Solution in this Paper 🛠️:
• Introduced a subgroup-level framework to analyze how LLMs handle arithmetic learning
• Broke down arithmetic tasks into two aspects:
👉 Subgroup complexity: measured through domain space size, label space entropy, and subgroup quality
👉 Subgroup selection: how LLMs choose input-output token mappings during training
• Tested four different multiplication methods to investigate if LLMs use partial products
• Analyzed position-level accuracy across different training sizes
Key Insights 💡:
• LLMs don't perform actual calculations but function as pure symbolic learners
• Label space entropy is crucial for task complexity measurement
• LLMs show U-shaped accuracy curve - high accuracy (95%+) at first/last digits, low (<10%) in middle positions
• Models select subgroups following an easy-to-hard paradigm during learning
• Explicit training on partial products doesn't improve multiplication performance
Results 📊:
• Models improved in identifying partial products after training but failed to leverage them for calculations
• When subgroup complexity remained fixed, LLMs treated different arithmetic operations similarly
• Reducing entropy through modular operations improved accuracy
• Position-level accuracy followed consistent U-shaped pattern across different training sizes
• Both Gemma-2-2B and Llama-3.1-8B showed similar symbolic learning patterns
🧮 The way the paper investigate if LLMs use partial products for multiplication?

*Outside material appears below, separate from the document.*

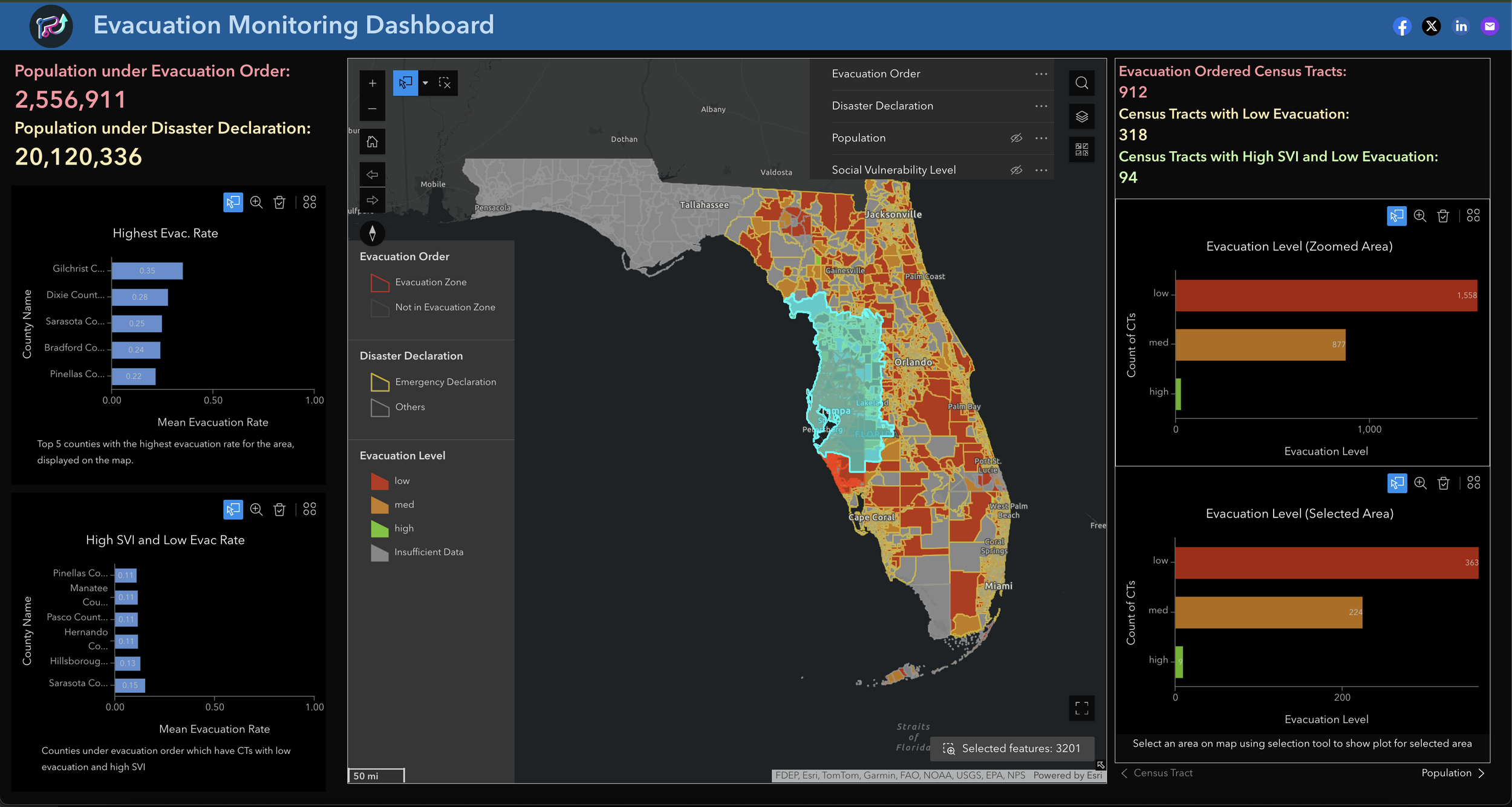Click Powered by Esri attribution link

The researchers tested four different multiplication methods (standard multiplication, repetitive addition, lattice method, and Egyptian multiplication) and found that while LLMs could identify partial products after training, this ability did not help them perform better at multiplication tasks.
This showed LLMs weren't actually using partial products for calculations.
📈 LLMs show a U-shaped accuracy curve -
They quickly achieve high accuracy (95%+) for first and last digit positions, but struggle with middle digits (below 10% accuracy).
This suggests LLMs learn arithmetic by first mastering easier patterns at the edges before tackling harder patterns in the middle positions.
🔍 The subgroup-level framework proposed to understand LLM arithmetic learning
The paper breaks down arithmetic tasks into two key aspects:
Subgroup complexity - measured through domain space size, label space entropy, and subgroup quality
Subgroup selection - how LLMs choose the right mapping between input and output tokens during training.